SW Legal Educational Publishing

Pizza Franchisees’ Claims Fall Like Dominos
Description Appeals court upheld dismissal of suit by Domino’s Pizza franchisees against parent company for monopolization of pizza ingredients sold to franchisees.
Topic Antitrust
Key Words Monopolization, Relevant Market, Tying Arrangement, Exclusive Dealing
C A S E   S U M M A R Y
Facts Almost half of the Domino’s Pizza franchisees sued Domino’s for monopolizing the sale of pizza ingredients to the franchisees. The franchisees made multiple claims, including illegal tie-in sales (purchase of ingredients tied to purchase of pizza dough and purchase of ingredients tied to continuing the franchise agreement), exclusive dealing arrangements that restrained trade, and monopolization of pizza supplies by excluding competition (other pizza ingredient suppliers) from selling to franchisees.

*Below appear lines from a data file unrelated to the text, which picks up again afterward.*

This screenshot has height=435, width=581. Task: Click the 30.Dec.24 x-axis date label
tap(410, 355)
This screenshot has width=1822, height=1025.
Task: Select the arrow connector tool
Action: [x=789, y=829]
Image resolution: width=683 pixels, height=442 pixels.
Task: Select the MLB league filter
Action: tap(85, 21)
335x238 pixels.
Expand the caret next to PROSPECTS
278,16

Lower Court Decision District court dismissed the suit with prejudice. Plaintiffs failed to allege a "relevant market" as required by the Sherman Act. They maintained that the market was the terms of the franchise contract, which requires franchisees to buy ingredients from the parent company as a part of the agreement. Plaintiffs failed to define a market in reference to product interchangeability or by cross-elasticity of demand. They cannot assert that the market is the contract.
Court of Appeals Decision Affirmed. "[W]here the defendant’s ‘power’ to ‘force’ plaintiffs to purchase the alleged tying product stems not from the market, but from plaintiffs’ contractual agreement to purchase the tying product, no claim will lie." The franchise agreement spelled out the requirements for buying pizza ingredients, hence was a factor in the price in the franchise arrangements. The fact that cheaper ingredients of similar quality were available from other sources did not create a monopoly on the part of Domino’s. If the plaintiffs were correct, franchise contracts would be nearly irrelevant.
Citation Queen City Pizza v. Domino’s Pizza, ---F.3d--- (1997 WL 526215; 3rd Cir.)